Stevenson has handled his business on big nights. ESPN built him into a main event fighter. Riyadh Season placed him on cards with global attention. He has walked to the ring as the A-side and fought like it.
His win over Teofimo Lopez is the one that holds up strongest under tape study. Lopez was experienced, physically strong, and still dangerous when he lets combinations go. Stevenson kept the fight long with a superb jab, stepped around the lead foot, and took Lopez’s right hand out of play. Over twelve rounds, he dictated the pace and limited clean exchanges.
That is elite work.
Beyond that, the resume is still forming. Edwin De Los Santos brought power and a live left hand, but he had not cleared out proven technicians. William Zepeda came in unbeaten and aggressive, pressing behind volume and body shots, yet he was stepping into his first championship-level assignment. Stevenson handled both with discipline, working behind the jab and refusing to trade recklessly.

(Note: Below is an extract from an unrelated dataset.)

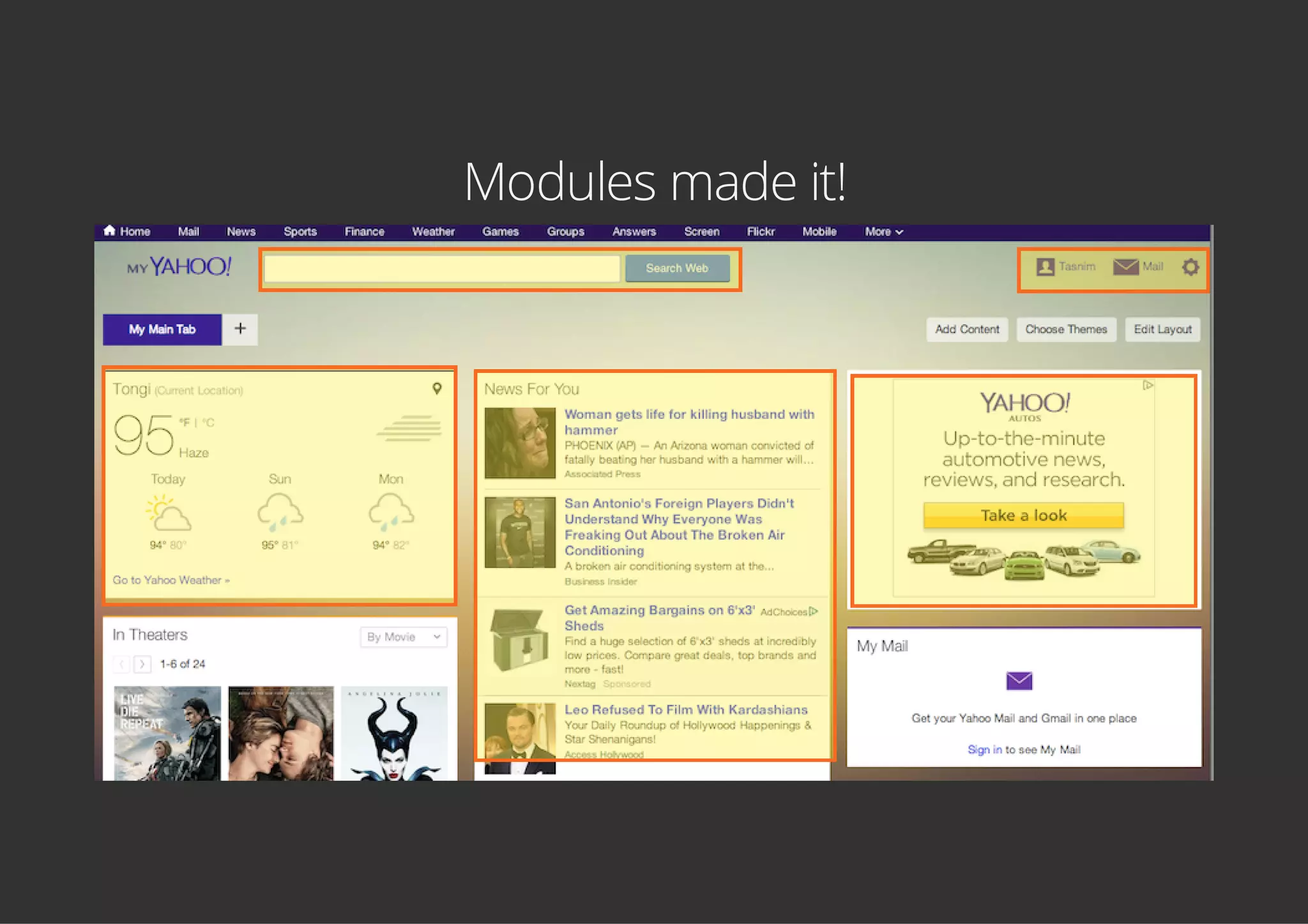1308x924 pixels.
Task: Click the envelope Mail icon in header
Action: click(x=1125, y=267)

Mayweather’s early run followed a harsher order. Genaro Hernández had not been beaten at 130 when Mayweather stopped him for his first world title. Diego Corrales was 33-0 and regarded as one of the hardest punchers in the sport when Mayweather dropped him five times and forced the stoppage. Jose Luis Castillo pushed him through a physical fight in his prime. Mayweather came back in the rematch and closed the argument clean.
Those were seasoned fighters at their peak. That is how reputations are built inside the ropes.
Stevenson has the tools. His range control is sharp, he works behind a disciplined jab, and he takes a man’s best punch away by inches. He keeps his feet under him, turns opponents, and banks rounds without taking clean counters. That kind of control wins on any stage.
But closing shows is different from clearing out killers in their prime. Mayweather earned those nights after he beat undefeated punchers and reigning belt holders at full strength. Stevenson is boxing under those lights while still building that layer of names on his record.
If Stevenson keeps stepping in with fighters at their peak and taking away what they do best, the comparison will settle itself in the ring. Until then, the Mayweather talk leans more on skill and stage time than on a stack of prime scalps.